A survey has found that medicinal cannabis use substantially reduced the use of opiate-based painkillers and improved physical functioning
Medicinal cannabis use appears to be associated with a reduction in patient’s use of opiate-based analgesics and improvements in self-reported physical functioning according to a study by US researchers.
In the US there has been an opiate crisis of epidemic proportions. Data from the CDC indicate that in the year ending in June 2020, 48,006 deaths were attributable to overdosing on synthetic opioids other than methadone. Fortunately, it appears that the level of opiate-related deaths in the US is beginning to fall with a slight decrease in 2019 compared to 2017.
Although there may be any number of reasons as to why deaths are falling, one potential explanation for this reduction is greater use of medicinal cannabis (MC) use compared to opiates. In fact, a 2017 study identified how patients reported less use of opiates, antidepressants, alcohol, anti-anxiety, migraine and sleep medications after using MC.
Despite this possible rise in use, an overview of the efficacy, tolerability and safety of cannabis-based medicines for chronic pain management concluded that there were inconsistent findings of the efficacy of cannabinoids in neuropathic pain, painful spasms in multiple sclerosis and for any chronic pain.
However, many US states have taken steps to legalise and decriminalise the use of MC. As a result, for the present study, the US team sought to characterise the demographics and use patterns of those who had physician-approved medical cannabis access and to examine patient’s perceptions of changes in health functioning and use of opiate-based pain medicines (OBPM) after access to MC. The team developed a 66-item questionnaire that was distributed online, assessing a wide range of factors including demographics, medical conditions, health functioning and changes in pain medication use before and after use of MC.
Medicinal cannabis and changes to opiate-based medicine use
A total of 2,183 responses were included of whom 54.4% were female and nearly two thirds (64.9%) were aged 30 to 59. A third (33%) of respondents reported that they had 6 or more ailments and nearly half (47.9%) reported having pain and mental health issues, whereas pain alone was reported by only 9.1%.
The majority (54.9%) reported using medicinal cannabis regularly throughout the day and 7.8% had been using medicinal cannabis for more than 10 years.
In terms of physical functioning, bodily pain (e.g., the level of pain or interference of pain in normal work) was reportedly improved by 89.6% of respondents after use of MC, as was social functioning (84.3%).
Prior to MC usage, 60.9% of respondents were using OBPM with 36.8% using hydrocodone-acetaminophen (paracetamol) or oxycodone-acetaminophen (26.8%).
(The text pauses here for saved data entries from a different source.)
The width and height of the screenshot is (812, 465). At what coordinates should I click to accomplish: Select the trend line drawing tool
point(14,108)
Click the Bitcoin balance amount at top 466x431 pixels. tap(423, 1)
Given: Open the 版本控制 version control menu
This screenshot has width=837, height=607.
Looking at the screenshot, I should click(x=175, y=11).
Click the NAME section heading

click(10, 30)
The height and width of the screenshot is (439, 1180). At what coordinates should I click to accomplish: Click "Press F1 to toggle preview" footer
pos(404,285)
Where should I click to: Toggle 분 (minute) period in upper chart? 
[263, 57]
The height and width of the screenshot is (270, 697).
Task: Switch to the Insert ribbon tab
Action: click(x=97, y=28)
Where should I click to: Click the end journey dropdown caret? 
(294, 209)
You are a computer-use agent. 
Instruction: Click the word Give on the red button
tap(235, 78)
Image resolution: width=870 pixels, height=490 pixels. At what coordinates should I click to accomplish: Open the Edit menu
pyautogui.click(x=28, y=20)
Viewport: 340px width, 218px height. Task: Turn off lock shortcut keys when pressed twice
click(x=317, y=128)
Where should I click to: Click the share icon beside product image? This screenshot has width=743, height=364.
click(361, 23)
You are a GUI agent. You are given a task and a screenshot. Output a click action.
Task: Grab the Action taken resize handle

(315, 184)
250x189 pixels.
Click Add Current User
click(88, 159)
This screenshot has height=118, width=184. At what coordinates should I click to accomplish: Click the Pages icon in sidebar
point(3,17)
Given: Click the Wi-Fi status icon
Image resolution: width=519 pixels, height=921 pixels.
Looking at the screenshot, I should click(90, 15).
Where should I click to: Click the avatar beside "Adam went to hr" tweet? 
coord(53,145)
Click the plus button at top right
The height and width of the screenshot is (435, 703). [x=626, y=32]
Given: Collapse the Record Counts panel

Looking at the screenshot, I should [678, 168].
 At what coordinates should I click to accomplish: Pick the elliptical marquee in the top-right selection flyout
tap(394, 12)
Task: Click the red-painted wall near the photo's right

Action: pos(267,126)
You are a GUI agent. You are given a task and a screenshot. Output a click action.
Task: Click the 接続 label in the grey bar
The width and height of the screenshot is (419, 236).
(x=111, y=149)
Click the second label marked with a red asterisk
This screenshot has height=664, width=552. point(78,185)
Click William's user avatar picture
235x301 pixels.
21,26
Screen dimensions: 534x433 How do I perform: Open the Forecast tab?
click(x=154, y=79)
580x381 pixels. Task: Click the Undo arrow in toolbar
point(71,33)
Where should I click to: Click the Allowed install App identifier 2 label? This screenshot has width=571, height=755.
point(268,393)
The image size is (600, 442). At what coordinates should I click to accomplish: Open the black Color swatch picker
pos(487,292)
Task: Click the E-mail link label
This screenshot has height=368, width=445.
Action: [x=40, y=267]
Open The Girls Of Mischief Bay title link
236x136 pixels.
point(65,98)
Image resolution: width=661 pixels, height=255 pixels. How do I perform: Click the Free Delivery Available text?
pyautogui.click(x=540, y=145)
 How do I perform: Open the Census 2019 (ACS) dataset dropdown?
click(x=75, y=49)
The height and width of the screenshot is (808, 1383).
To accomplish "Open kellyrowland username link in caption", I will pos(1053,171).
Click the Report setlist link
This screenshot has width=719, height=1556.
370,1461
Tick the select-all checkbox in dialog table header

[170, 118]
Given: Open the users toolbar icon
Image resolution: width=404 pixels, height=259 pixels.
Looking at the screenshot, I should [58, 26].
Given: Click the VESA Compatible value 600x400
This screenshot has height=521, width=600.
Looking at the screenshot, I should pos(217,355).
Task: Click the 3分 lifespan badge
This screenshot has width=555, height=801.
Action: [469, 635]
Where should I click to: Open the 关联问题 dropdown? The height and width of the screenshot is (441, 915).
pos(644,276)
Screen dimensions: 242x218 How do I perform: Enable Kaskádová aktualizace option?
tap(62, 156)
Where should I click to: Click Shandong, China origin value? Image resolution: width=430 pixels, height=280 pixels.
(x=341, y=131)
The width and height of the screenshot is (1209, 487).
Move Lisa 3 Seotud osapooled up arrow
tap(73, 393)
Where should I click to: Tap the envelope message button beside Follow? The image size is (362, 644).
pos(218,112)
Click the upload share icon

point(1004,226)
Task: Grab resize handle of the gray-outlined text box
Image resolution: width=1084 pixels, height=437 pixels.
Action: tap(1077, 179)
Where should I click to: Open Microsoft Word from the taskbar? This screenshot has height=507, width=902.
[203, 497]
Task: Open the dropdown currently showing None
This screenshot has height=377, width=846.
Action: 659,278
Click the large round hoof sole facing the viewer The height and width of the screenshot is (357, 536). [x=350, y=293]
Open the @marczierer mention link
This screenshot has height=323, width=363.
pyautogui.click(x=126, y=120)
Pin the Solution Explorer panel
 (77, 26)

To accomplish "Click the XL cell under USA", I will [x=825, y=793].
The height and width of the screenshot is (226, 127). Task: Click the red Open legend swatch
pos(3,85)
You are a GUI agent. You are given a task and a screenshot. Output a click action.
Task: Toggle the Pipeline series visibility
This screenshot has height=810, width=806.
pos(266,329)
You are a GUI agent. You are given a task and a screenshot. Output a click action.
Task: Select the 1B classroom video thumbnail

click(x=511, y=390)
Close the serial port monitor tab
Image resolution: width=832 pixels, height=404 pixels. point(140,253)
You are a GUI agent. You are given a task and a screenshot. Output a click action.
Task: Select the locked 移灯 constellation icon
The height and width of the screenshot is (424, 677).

However, after using MC, 41.7% reported that they had stopped using pain medicines and 37.5% had reduced their pain medicines. Interestingly, 11.5% reported improved functioning after using MC and reducing their OBPM.
The authors concluded that medicinal cannabis may play an important role at both the individual and community level as a viable alternative to opioids for pain management and without negatively affecting health functioning.